Being a student of both History and Political Science, the Mandel-Palagye Program in Middle East Peace provided me with a once in a lifetime opportunity to hone the academic skills I acquired during my first three years at Tulane’s School of Liberal Arts— and then subsequently apply them to a living case study abroad. Having long harbored an interest in conflict mediation, international security, and the region more broadly, the chance to examine and learn from one of the world’s longest running conflicts was a possibility that I could not afford to pass up.
"...it is hard for me to explain just how deeply my time abroad impacted my growth as a critical thinker."
While I had already demonstrated an interest in the Arab-Israeli conflict prior to my acceptance into the program, it is hard for me to explain just how deeply my time abroad impacted my growth as a critical thinker. Everyone, no matter their background or level of education, holds some degree of bias towards the Arab-Israeli conflict— with myself being no exception. Despite this reality, the curriculum designed by Tulane’s Dr. Yiğit Akın, Dr. Christina Kiel, and Dr. Brian Horowitz in cooperation with the staff at Hebrew University’s Truman Research Institute required that everyone challenge their preconceived notions of the conflict. And, while I cannot claim that I am now bias free, the courses and the experiences offered by the program succeeded in humanizing a struggle that I had previously only viewed in the most abstract terms.

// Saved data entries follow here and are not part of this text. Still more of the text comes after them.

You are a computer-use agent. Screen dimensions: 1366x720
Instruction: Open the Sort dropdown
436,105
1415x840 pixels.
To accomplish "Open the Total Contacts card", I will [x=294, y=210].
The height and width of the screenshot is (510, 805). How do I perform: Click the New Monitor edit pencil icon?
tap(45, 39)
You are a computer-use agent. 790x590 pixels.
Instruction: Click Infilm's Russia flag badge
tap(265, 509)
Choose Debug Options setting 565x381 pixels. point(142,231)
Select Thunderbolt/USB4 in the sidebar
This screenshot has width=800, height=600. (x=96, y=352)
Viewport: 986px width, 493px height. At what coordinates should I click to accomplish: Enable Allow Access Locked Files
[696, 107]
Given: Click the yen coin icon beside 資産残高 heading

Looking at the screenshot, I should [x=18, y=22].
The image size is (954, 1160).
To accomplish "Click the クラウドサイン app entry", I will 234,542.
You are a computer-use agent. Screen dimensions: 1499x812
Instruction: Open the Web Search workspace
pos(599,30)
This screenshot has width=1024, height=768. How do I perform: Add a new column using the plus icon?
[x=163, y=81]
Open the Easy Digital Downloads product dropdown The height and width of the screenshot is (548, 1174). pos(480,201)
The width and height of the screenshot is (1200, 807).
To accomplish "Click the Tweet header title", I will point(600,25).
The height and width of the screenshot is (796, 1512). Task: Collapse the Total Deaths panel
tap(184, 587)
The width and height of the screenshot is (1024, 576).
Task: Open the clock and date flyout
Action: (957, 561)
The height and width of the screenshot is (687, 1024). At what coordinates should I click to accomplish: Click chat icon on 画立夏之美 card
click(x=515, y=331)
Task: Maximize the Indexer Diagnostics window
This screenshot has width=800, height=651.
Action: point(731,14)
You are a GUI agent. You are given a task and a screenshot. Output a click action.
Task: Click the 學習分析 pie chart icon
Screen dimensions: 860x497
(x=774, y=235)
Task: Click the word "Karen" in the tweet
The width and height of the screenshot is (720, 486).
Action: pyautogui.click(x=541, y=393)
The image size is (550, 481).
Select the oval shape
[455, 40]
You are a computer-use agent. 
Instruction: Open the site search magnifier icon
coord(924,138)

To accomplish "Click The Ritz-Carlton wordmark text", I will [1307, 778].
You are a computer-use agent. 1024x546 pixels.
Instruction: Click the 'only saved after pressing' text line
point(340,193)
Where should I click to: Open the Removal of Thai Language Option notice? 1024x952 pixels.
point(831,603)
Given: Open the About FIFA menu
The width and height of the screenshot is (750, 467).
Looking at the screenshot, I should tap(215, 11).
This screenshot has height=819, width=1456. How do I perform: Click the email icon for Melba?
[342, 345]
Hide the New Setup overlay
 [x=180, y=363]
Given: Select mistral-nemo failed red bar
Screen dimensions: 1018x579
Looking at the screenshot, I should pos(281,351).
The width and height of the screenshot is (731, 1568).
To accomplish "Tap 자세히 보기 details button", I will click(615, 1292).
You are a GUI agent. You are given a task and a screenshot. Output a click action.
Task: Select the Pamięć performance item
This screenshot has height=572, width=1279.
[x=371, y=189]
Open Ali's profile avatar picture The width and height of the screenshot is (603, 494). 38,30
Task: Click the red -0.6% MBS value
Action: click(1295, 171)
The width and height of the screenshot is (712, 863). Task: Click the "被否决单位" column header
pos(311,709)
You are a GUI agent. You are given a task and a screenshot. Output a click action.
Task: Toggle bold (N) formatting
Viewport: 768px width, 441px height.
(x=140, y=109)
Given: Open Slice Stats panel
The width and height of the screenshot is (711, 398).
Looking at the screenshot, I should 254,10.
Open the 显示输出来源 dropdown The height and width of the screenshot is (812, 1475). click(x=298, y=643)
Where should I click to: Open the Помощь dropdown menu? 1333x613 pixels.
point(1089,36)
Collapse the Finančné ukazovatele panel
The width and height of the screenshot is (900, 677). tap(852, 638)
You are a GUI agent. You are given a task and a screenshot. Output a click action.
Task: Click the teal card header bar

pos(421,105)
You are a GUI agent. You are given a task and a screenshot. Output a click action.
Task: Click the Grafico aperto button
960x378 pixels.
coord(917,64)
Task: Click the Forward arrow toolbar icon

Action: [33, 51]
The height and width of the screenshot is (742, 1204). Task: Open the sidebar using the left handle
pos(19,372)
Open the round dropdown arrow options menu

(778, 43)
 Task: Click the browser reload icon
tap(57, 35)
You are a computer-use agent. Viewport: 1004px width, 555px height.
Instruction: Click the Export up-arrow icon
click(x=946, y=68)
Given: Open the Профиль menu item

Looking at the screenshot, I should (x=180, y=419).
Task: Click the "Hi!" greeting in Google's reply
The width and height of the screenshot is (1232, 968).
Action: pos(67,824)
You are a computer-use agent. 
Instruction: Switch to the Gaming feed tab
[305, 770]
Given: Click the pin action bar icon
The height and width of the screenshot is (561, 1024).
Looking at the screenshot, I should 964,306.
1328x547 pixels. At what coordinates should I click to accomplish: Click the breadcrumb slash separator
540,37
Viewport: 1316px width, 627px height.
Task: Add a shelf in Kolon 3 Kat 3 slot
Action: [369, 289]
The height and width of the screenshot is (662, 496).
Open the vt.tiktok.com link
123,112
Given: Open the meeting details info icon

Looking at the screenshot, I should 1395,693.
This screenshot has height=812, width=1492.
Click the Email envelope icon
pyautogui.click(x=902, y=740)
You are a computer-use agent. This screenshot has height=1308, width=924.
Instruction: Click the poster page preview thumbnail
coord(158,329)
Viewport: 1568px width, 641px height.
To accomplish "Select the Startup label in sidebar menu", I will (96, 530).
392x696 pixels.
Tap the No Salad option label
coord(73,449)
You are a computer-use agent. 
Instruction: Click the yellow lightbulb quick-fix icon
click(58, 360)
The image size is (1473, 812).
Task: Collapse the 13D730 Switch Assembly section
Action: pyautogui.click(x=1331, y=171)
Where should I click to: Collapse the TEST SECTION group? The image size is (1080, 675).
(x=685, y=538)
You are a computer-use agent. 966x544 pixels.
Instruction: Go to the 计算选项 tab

Looking back, the program not only altered my opinions of the Arab-Israeli conflict, the program altered my very life trajectory. While I had previously only been loosely interested in incorporating International Relations into my future career, I have now become committed to the inclusion of conflict management into any Political or Legal career path that I might follow. For any students considering the program my advice is this: do not pass up an experience that might change your life. And, for the generous donors who financed the program—Stacey Mandel Palagye and Keith Palagye, I have nothing but gratitude. The money you have given to establish this unique opportunity for Tulane students represents a small, but crucial step towards the development of a next generation of leaders committed to the proliferation of peace.